Chlamydia, gonorrhea, and primary and secondary syphilis are sexually transmitted diseases (STDs). Chlamydia is caused by the bacteria Chlamydia trachomatis, and it can damage a woman’s reproductive organs. It is the most frequently reported infectious disease in the United States. In 1999, there were 607,602 reported cases in the United States, of which 75% were in people under age 25. Without treatment, 20%-40% of women with chlamydia may develop pelvic inflammatory disease (PID), which can lead to infertility in 20% of cases. The U.S. Preventive Services Task Force (USPSTF) recommends screening for chlamydia for all sexually active women aged 25 and younger. In Indiana in 2000, 13,986 women were diagnosed with chlamydia.

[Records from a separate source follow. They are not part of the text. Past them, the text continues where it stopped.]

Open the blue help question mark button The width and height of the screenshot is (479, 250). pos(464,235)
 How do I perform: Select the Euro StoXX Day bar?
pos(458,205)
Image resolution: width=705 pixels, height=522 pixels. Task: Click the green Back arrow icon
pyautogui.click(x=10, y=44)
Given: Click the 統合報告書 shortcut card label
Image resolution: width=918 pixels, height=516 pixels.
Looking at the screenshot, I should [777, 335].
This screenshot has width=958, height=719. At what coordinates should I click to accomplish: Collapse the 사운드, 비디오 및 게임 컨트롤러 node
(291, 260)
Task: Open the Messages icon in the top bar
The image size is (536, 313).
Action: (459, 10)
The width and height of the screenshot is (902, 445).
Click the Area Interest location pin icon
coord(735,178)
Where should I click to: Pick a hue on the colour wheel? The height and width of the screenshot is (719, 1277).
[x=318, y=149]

Gonorrhea is caused by Neisseria gonorrhea. There were 355,642 cases reported in the United States in 1999, or a rate of 132.2 per 100,000 persons. The incidence of gonorrhea is highest in high density urban areas among persons under age 24 with multiple sexual partners. In Indiana in 2000, 6,500 cases of gonorrhea in females were reported. The rate of gonorrhea infection among black women exceeded the rate among white women by 43% (19.62% of white women compared to 62.67% of black women).

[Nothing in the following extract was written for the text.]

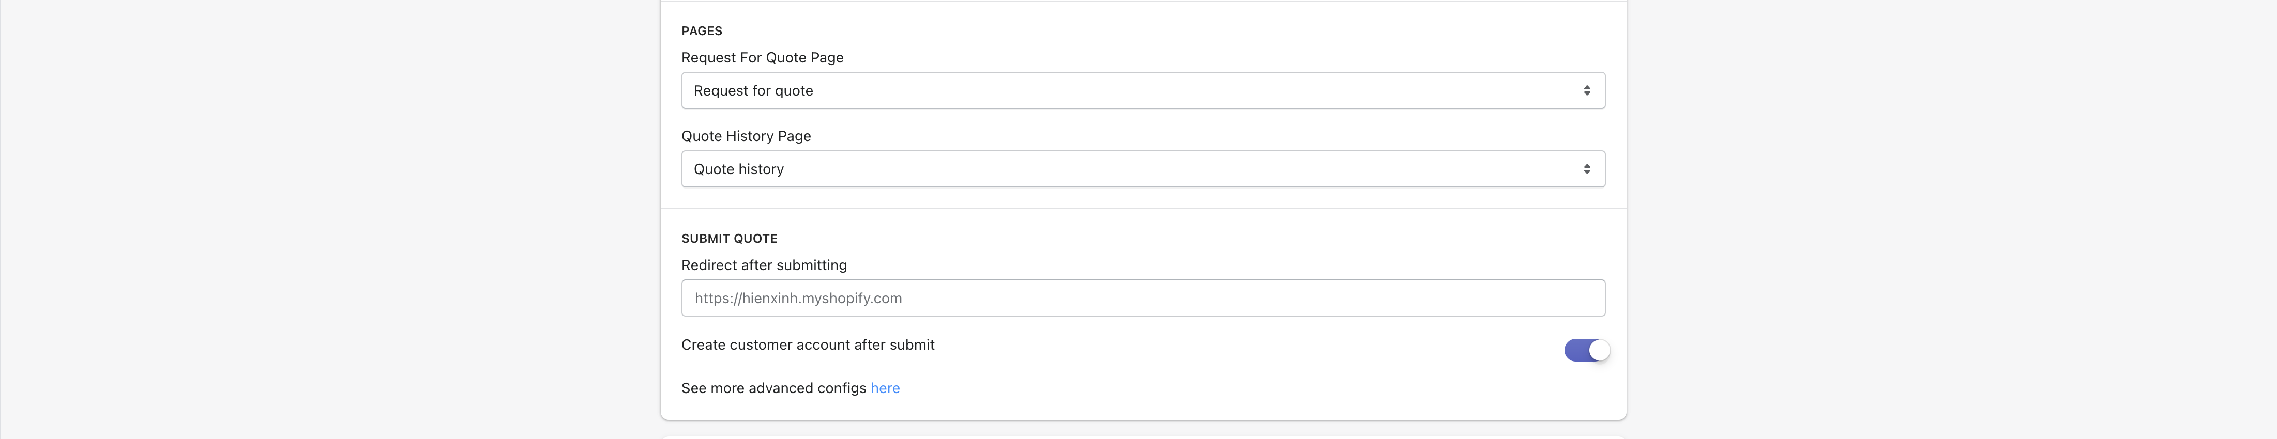This screenshot has width=2277, height=439.
Task: Click the 'See more advanced configs' text
Action: tap(773, 388)
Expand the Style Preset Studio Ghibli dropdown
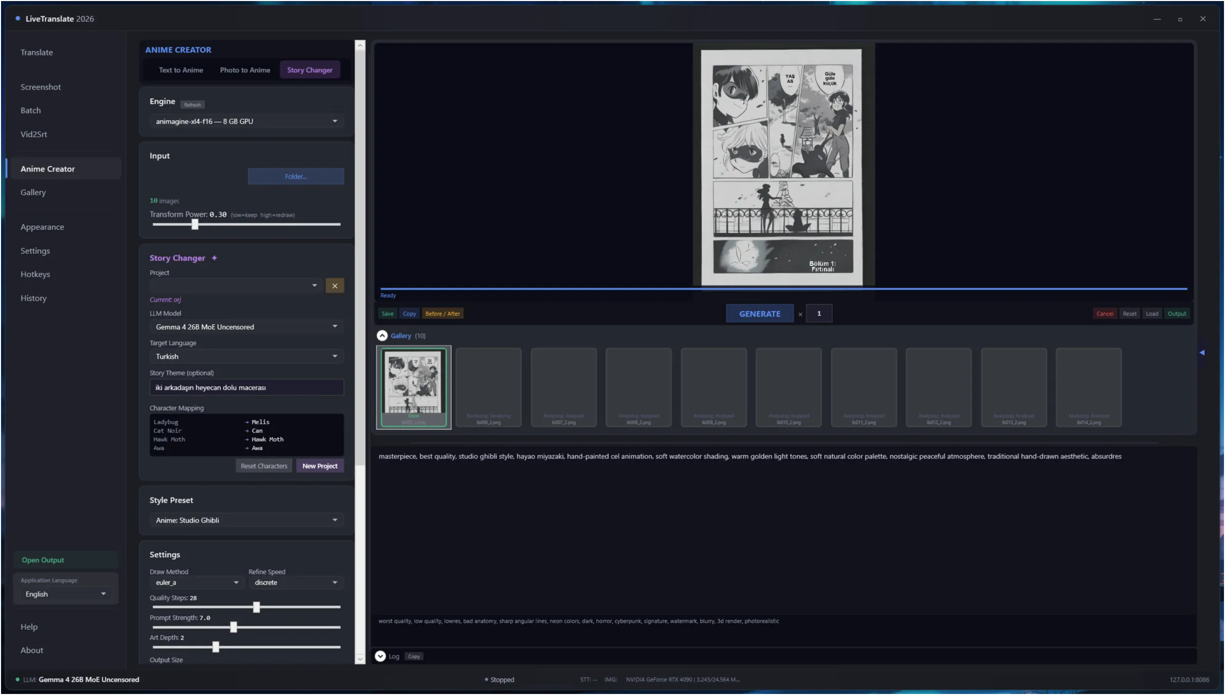The image size is (1225, 695). click(246, 520)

Syphilis is caused by the bacteria Treponema pallidum, and its signs and symptoms are often indistinguishable from other diseases, making diagnosis difficult. Efforts to eliminate syphilis have been successful, resulting in a 22% decline in both cases and rates since 1997. It has become increasingly concentrated in a few geographic areas, such as the South; and 50% of all cases of primary and secondary syphilis occurred in less than 1% of counties nationally. In 1999, syphilis occurred primarily in persons aged 20-39, and the rate in men was 1.5 times higher than in women. The incidence of syphilis in Indiana in 2000 was 352 female cases, of which 304 cases were reported among black women. The geographic pattern of primary and secondary syphilis incidence in Indiana mirrors the national pattern. Although the state as a whole has a low rate of incidence, Indianapolis/Marion County was ranked as number one in the nation as the city with the most cases of syphilis in 1999, with a rate of 50.0 cases per 100,000 population (407 cases) compared to the national rate of 2.5 cases per 100,000 population. “The percent of Indiana counties reporting more than one case of [primary and secondary syphilis] remained at 5% for the first six months of 1999 and 2000. During the first half of 2000, five counties reported more than one case of infectious syphilis” (Beall 2000). Racial disparities in syphilis incidence primarily reflect differences regarding income levels and access to and use of health care services.